═════ PAGE EXTRACT

There are also sections which are intended to serve as packages but can produce results when subgroups of exercises are completed. For example, Section 7, Pre-competition mental skills, describes a total package. However, if Exercise 7.4, Contest build-up routine, was completed alone, one might expect an athlete to initiate a competitive performance in an effective and desirable manner. On the other hand, a maximum enhancement effect will not occur unless the total package of exercises in Section 7 is completed.

Because of these three different types of exercise groups, the user needs to carefully read the section Introduction and each exercise to gain an appreciation of the overhead and demands required for effective implementation of any mental skills program.

Requirements of Athletes

The most important features that determine whether exercises can be used effectively reside in the athlete. This self-help approach relies heavily on the effects of self-reinforcement and public posting as significant consequences for controlling behavior. For those influential variables to be effective, certain characteristics must reside in the athlete. It is the responsibility of any user to ensure that these characteristics are displayed during exercise completion.

1. The athlete must want to do the exercise. When an individual approaches a task in a positive manner, a significant factor for potential success already exists. When an individual is hesitant to do an exercise, failure is likely. The psychological variable that describes the approach that one takes to completing self help exercises is called self-fulfilling prophecy. From the athlete's viewpoint, a decision has to be made that the completion of an exercise is important and that he/she will be self-motivated to achieve that end.

If an athlete wants to achieve a behavior or attitude change then a change will most likely occur. If an athlete does not want to achieve a behavior or attitude change then a change is unlikely to occur.

2. Each exercise must be completed fully. Effects from exercises will only be achieved if each exercise is completed fully. Partial completions may produce only some transitory results.

══════════
═════ MATERIAL SHOWN

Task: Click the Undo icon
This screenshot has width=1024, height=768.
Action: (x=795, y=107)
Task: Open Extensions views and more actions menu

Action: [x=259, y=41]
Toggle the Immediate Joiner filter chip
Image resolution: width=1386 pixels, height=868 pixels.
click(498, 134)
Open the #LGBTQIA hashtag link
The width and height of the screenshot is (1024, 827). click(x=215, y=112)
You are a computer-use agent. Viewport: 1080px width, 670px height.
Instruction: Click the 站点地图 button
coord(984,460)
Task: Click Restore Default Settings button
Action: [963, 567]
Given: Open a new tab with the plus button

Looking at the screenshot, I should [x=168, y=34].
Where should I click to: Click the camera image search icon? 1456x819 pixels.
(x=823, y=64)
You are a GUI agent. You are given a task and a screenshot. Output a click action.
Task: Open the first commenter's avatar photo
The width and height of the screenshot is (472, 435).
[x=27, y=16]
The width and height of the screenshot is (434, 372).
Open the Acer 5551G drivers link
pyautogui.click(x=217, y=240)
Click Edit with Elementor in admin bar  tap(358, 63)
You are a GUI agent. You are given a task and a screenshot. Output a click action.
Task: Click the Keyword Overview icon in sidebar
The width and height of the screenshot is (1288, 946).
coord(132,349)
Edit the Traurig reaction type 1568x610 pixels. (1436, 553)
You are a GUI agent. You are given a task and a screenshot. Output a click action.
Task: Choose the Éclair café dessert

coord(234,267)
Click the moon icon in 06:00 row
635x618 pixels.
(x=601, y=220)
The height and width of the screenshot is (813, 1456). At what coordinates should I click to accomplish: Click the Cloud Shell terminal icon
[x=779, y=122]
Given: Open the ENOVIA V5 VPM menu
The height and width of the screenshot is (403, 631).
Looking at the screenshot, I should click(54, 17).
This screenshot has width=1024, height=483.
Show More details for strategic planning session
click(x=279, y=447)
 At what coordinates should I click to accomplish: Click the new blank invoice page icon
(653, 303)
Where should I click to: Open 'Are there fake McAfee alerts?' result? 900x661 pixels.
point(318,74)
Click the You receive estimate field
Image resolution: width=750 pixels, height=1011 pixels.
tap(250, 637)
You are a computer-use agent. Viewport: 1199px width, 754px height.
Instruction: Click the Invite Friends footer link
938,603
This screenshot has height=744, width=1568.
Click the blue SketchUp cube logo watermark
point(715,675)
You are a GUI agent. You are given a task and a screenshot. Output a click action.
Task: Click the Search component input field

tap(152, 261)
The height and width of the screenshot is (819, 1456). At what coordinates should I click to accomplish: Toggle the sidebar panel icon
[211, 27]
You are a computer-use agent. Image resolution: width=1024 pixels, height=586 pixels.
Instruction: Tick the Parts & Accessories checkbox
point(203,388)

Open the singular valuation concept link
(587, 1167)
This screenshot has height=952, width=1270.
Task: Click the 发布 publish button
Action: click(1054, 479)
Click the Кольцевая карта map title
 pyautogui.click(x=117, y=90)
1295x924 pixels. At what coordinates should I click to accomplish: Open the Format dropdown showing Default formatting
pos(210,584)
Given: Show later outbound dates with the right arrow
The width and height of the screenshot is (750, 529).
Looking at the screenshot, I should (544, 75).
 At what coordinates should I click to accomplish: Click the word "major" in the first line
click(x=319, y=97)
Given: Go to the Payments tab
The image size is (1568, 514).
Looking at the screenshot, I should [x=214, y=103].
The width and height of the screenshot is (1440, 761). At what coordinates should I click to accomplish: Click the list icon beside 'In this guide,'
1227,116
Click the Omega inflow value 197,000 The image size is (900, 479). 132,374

══════════

(GIVEN TASK): Please transcribe the passage on mental skills exercises, everything from "There are also" down to "mental skills program.". The entries aren't needed for this.

(REPLY TO THE EXERCISE):
There are also sections which are intended to serve as packages but can produce results when subgroups of exercises are completed. For example, Section 7, Pre-competition mental skills, describes a total package. However, if Exercise 7.4, Contest build-up routine, was completed alone, one might expect an athlete to initiate a competitive performance in an effective and desirable manner. On the other hand, a maximum enhancement effect will not occur unless the total package of exercises in Section 7 is completed.

Because of these three different types of exercise groups, the user needs to carefully read the section Introduction and each exercise to gain an appreciation of the overhead and demands required for effective implementation of any mental skills program.